Hp=Tb/Ta*PrEquation 1
It is worth noting, other complex equations can be realized depending on the intended application.

(47) With additional reference to FIG. 7, by regulating the maximum power provided to the heater 26 a heat-rise curve 130 can be made to coincide with that of a baseline value 132. Such maximum heater power regulation is beneficial to minimize the likelihood of overheating due to ambient environments having elevated temperatures, and to minimize the likelihood of insufficient heating in ambient environments with lower temperatures.

(48) Next at step 120 the temperature setpoint as obtained at step 102 is compared to the measured temperature within the isolette 14 as obtained at step 104, and at step 122 the heater 26 is commanded to increase or decrease heat output so as to regulate the isolate temperature. Steps 120 and 122 may be implemented as a PID controller or the like that is executed by the control unit.

(49) Accordingly, the regulation method regulates not only the maximum power supplied to the heater, but also the heat output provided by the heater. By regulating the maximum power supplied to the heater independent of a commanded heat output from the heater, temperature regulation within the isolette 14 is improved, particularly when the isolette 14 is transferred from one ambient environment to another.
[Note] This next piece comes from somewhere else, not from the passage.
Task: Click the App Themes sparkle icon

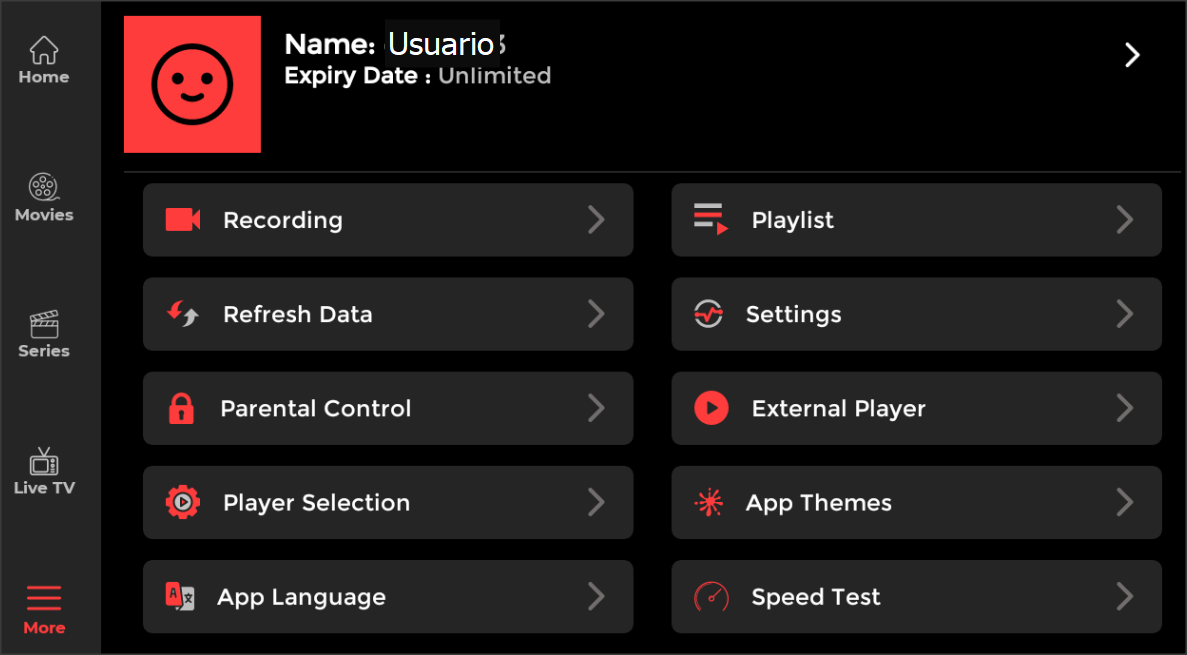Action: [x=709, y=502]
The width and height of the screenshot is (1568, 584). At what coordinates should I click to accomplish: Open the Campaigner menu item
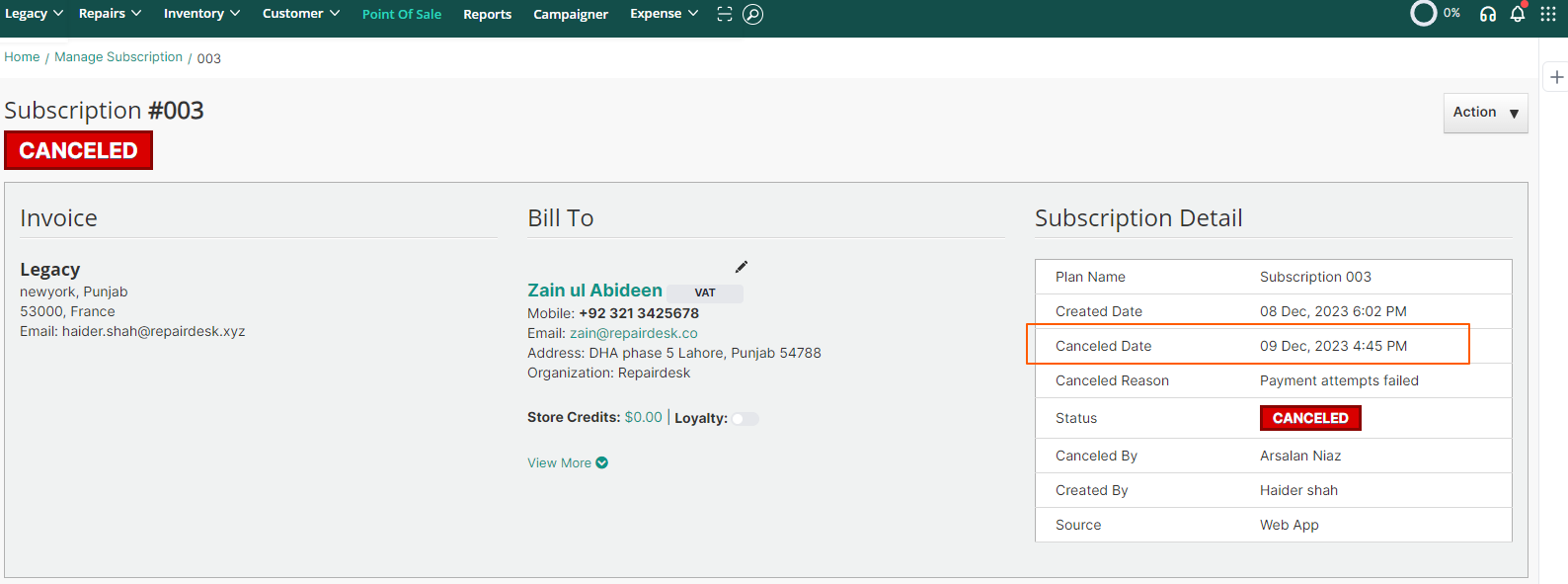point(571,15)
Such regulation is also beneficial to maintain adequate heating power (and thus prevent over heating) when the doors 30 or 33 and/or portals 32 are left open for extended periods of time.

(50) Although the invention has been shown and described with respect to a certain embodiment or embodiments, equivalent alterations and modifications may occur to others skilled in the art upon the reading and understanding of this specification and the annexed drawings. In particular regard to the various functions performed by the above described elements (components, assemblies, devices, compositions, etc.), the terms (including a reference to a means) used to describe such elements are intended to correspond, unless otherwise indicated, to any element which performs the specified function of the described element (i.e., that is functionally equivalent), even though not structurally equivalent to the disclosed structure which performs the function in the herein exemplary embodiment or embodiments of the invention. In addition, while a particular feature of the invention may have been described above with respect to only one or more of several embodiments, such feature may be combined with one or more other features of the other embodiments, as may be desired and advantageous for any given or particular application.